# WHAT NEEDS TO BE DONE:
Please, without any pictures, transcribe the lines from the one holding "Все бренды (119, 2267)" to the end of the listing, both ends included.

# RECORDS PROVIDED:
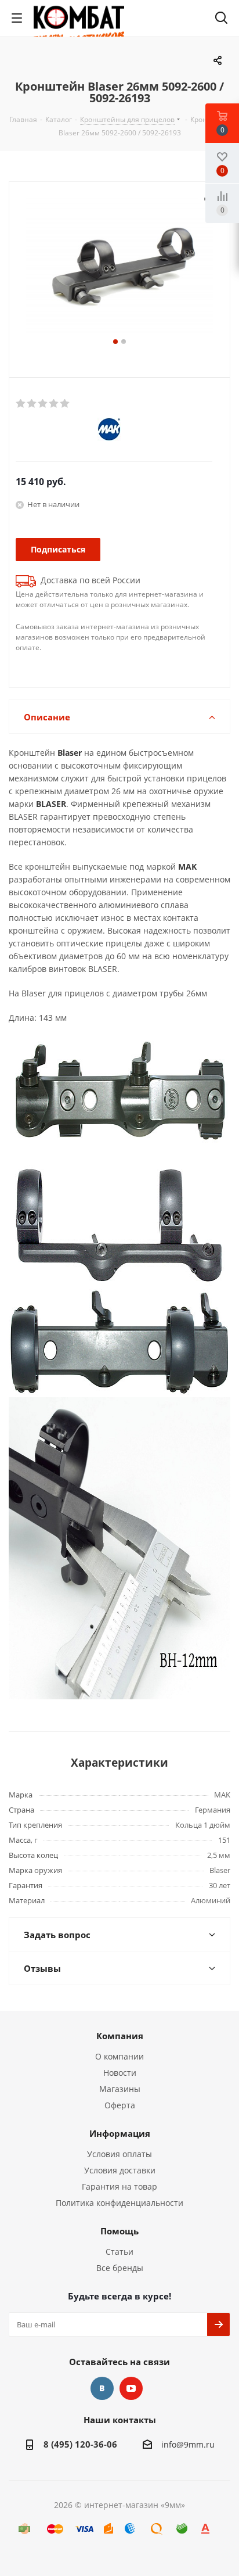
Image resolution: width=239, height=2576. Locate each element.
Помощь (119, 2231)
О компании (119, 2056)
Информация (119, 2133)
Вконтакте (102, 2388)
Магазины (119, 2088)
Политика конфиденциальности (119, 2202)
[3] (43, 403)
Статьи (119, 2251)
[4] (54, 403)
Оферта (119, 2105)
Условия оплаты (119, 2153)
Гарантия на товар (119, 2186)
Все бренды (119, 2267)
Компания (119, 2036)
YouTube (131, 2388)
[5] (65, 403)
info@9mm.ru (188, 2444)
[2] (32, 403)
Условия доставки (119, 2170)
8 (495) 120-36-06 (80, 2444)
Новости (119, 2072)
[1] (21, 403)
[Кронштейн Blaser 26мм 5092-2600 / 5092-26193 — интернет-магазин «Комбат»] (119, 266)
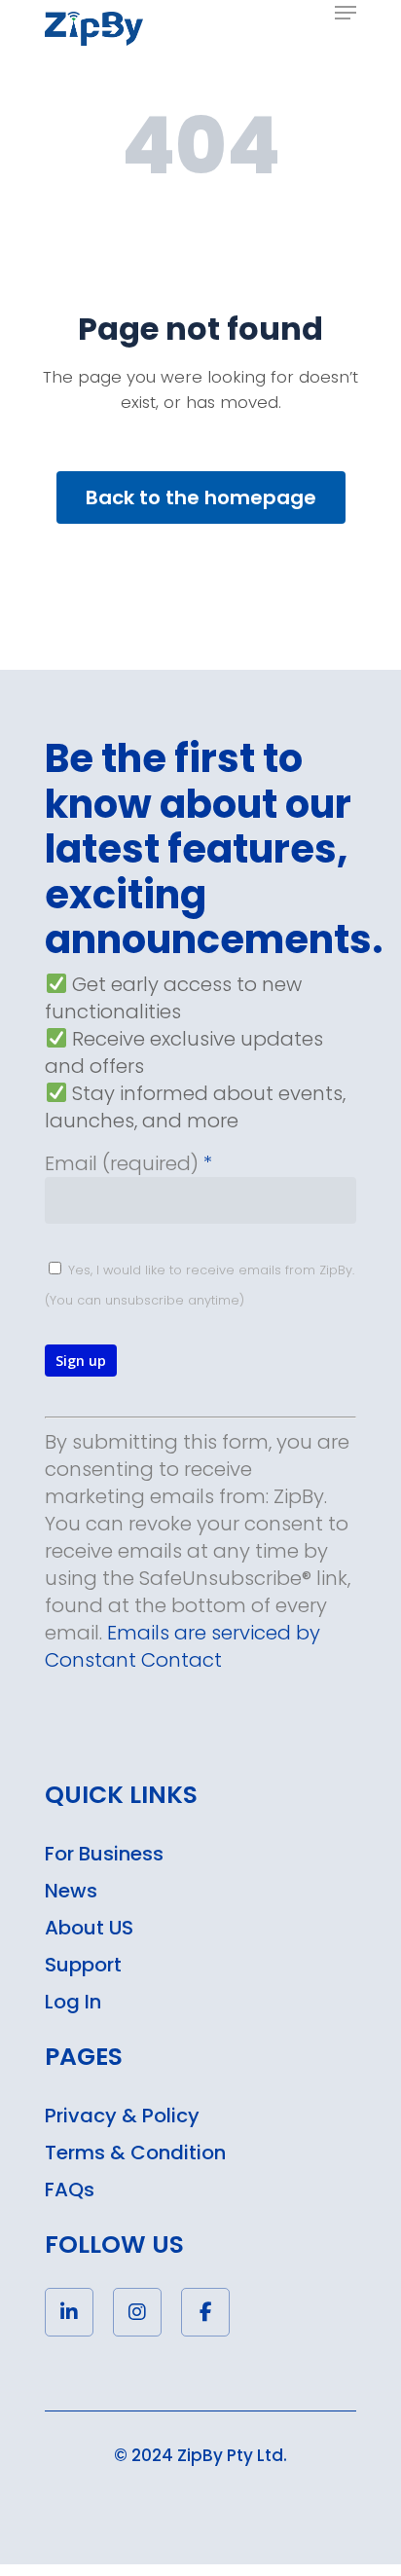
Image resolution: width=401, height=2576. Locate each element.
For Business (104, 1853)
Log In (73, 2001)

# FINISHED TASK:
Все бренды (119, 2267)
Компания (119, 2036)
YouTube (131, 2388)
[5] (65, 403)
info@9mm.ru (188, 2444)
[2] (32, 403)
Условия доставки (119, 2170)
8 (495) 120-36-06 (80, 2444)
Новости (119, 2072)
[1] (21, 403)
[Кронштейн Blaser 26мм 5092-2600 / 5092-26193 — интернет-магазин «Комбат»] (119, 266)
Image resolution: width=401, height=2576. Locate each element.
For Business (104, 1853)
Log In (73, 2001)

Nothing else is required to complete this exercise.